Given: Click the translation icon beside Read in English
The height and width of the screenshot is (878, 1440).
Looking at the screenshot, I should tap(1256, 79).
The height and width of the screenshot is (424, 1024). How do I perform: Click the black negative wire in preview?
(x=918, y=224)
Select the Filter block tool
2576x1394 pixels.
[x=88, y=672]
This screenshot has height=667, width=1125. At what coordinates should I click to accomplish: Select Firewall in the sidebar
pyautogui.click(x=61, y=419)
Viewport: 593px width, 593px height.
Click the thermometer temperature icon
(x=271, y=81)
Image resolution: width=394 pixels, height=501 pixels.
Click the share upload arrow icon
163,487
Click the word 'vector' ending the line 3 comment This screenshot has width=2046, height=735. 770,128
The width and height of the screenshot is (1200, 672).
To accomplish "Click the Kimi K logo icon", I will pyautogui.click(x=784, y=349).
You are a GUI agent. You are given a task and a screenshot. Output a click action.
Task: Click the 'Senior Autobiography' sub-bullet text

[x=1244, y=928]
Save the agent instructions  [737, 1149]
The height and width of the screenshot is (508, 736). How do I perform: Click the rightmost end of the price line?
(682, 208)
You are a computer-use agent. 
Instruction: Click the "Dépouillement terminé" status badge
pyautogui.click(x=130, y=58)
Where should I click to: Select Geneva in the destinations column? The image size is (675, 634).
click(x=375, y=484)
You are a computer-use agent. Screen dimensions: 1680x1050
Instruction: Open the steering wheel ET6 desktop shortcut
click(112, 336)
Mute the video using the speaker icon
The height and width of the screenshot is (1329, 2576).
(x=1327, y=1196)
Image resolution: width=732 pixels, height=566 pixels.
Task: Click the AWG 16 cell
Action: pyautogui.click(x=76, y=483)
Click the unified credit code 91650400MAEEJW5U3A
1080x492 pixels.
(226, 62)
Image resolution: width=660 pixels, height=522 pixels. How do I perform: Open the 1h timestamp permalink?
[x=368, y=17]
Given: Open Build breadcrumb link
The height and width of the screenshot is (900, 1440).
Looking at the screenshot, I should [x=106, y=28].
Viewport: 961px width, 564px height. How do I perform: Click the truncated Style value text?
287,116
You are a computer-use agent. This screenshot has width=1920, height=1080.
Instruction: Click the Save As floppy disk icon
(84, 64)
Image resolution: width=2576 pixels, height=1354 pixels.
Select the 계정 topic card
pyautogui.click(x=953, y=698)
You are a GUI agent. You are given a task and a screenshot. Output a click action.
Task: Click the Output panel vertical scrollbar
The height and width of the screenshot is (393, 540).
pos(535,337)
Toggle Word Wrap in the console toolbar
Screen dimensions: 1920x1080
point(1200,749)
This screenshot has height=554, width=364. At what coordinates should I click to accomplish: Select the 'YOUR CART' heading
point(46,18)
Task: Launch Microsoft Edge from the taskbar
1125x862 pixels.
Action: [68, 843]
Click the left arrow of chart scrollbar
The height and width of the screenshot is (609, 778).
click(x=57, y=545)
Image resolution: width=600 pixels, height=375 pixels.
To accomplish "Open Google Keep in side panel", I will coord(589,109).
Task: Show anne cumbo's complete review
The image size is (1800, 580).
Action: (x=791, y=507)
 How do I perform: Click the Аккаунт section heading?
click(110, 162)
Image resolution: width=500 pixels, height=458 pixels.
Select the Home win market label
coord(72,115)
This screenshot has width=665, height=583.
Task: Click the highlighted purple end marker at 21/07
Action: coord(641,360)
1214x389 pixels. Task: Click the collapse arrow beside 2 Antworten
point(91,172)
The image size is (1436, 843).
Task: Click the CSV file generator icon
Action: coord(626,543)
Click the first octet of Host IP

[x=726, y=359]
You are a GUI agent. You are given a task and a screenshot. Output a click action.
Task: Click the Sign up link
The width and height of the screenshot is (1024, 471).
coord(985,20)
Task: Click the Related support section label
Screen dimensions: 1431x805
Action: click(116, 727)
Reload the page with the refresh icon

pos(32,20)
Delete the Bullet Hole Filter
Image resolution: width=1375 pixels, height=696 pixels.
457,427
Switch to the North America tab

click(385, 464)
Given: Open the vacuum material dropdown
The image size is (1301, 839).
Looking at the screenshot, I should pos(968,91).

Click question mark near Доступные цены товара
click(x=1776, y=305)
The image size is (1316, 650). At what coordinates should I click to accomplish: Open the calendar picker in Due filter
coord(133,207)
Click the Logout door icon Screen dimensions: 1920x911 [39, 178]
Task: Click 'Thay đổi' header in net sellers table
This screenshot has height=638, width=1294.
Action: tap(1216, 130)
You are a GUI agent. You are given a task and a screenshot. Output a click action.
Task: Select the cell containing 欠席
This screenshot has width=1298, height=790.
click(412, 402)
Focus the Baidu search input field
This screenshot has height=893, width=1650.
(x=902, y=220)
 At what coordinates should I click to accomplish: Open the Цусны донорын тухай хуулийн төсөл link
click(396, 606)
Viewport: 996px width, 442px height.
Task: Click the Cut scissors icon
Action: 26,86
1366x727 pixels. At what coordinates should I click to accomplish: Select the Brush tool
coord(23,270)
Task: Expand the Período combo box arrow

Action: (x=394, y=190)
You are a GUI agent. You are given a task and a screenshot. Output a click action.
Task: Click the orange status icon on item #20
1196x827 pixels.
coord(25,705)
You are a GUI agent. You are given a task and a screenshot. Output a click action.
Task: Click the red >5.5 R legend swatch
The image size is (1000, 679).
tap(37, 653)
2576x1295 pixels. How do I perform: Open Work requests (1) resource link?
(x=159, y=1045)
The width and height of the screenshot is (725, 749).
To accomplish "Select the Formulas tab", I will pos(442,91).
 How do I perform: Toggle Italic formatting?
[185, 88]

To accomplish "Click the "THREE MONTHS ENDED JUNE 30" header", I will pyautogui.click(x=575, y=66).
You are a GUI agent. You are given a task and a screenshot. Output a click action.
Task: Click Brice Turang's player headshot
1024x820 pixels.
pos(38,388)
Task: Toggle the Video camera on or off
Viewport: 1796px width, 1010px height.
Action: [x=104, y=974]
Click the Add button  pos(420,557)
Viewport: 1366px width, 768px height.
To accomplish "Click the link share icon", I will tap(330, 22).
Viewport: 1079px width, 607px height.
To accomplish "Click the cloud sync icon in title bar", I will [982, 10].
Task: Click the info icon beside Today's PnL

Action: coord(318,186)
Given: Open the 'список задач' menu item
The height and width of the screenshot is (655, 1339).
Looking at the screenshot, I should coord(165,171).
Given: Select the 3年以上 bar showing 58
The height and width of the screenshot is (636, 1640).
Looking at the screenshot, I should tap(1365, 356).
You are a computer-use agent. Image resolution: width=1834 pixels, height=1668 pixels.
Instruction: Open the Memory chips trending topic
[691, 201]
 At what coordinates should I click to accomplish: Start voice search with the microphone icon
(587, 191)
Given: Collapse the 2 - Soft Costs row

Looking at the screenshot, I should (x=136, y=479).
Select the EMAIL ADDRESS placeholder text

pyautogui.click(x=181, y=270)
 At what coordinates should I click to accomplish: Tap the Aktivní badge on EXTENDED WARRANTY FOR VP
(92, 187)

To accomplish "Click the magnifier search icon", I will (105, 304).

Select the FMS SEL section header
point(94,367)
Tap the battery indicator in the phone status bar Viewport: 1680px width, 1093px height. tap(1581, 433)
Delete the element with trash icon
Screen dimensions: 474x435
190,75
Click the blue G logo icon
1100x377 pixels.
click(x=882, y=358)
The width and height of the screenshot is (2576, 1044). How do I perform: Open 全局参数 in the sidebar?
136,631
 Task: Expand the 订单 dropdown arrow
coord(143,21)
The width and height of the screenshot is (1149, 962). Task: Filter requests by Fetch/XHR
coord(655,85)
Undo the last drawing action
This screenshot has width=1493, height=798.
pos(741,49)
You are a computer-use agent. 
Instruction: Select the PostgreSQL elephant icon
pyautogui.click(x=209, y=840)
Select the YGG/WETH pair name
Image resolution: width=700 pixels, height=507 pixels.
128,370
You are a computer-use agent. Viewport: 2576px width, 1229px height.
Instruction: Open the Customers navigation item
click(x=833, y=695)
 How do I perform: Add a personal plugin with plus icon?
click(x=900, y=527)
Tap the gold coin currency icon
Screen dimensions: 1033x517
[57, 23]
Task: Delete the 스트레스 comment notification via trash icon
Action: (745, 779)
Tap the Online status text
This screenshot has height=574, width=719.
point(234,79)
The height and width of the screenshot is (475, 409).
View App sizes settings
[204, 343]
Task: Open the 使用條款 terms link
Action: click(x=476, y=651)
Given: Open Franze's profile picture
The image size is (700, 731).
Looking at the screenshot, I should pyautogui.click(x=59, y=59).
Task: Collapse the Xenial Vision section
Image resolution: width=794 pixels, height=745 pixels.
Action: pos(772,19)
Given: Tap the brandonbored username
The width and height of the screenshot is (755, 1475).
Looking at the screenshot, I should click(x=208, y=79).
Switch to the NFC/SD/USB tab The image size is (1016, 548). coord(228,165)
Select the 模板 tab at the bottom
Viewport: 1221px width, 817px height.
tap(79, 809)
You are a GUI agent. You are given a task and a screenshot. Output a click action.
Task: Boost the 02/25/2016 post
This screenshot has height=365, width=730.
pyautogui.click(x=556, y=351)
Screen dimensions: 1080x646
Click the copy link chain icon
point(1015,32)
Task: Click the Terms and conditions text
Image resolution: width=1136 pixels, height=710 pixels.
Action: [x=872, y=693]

#### [TASK TO COMPLETE]
Echo the records from the start through the line that contains "(x=271, y=81)", including both of those lines.

#### [SOLUTION FOR THIS PROBLEM]
Given: Click the translation icon beside Read in English
The height and width of the screenshot is (878, 1440).
Looking at the screenshot, I should tap(1256, 79).
The height and width of the screenshot is (424, 1024). How do I perform: Click the black negative wire in preview?
(x=918, y=224)
Select the Filter block tool
2576x1394 pixels.
[x=88, y=672]
This screenshot has height=667, width=1125. At what coordinates should I click to accomplish: Select Firewall in the sidebar
pyautogui.click(x=61, y=419)
Viewport: 593px width, 593px height.
Click the thermometer temperature icon
(x=271, y=81)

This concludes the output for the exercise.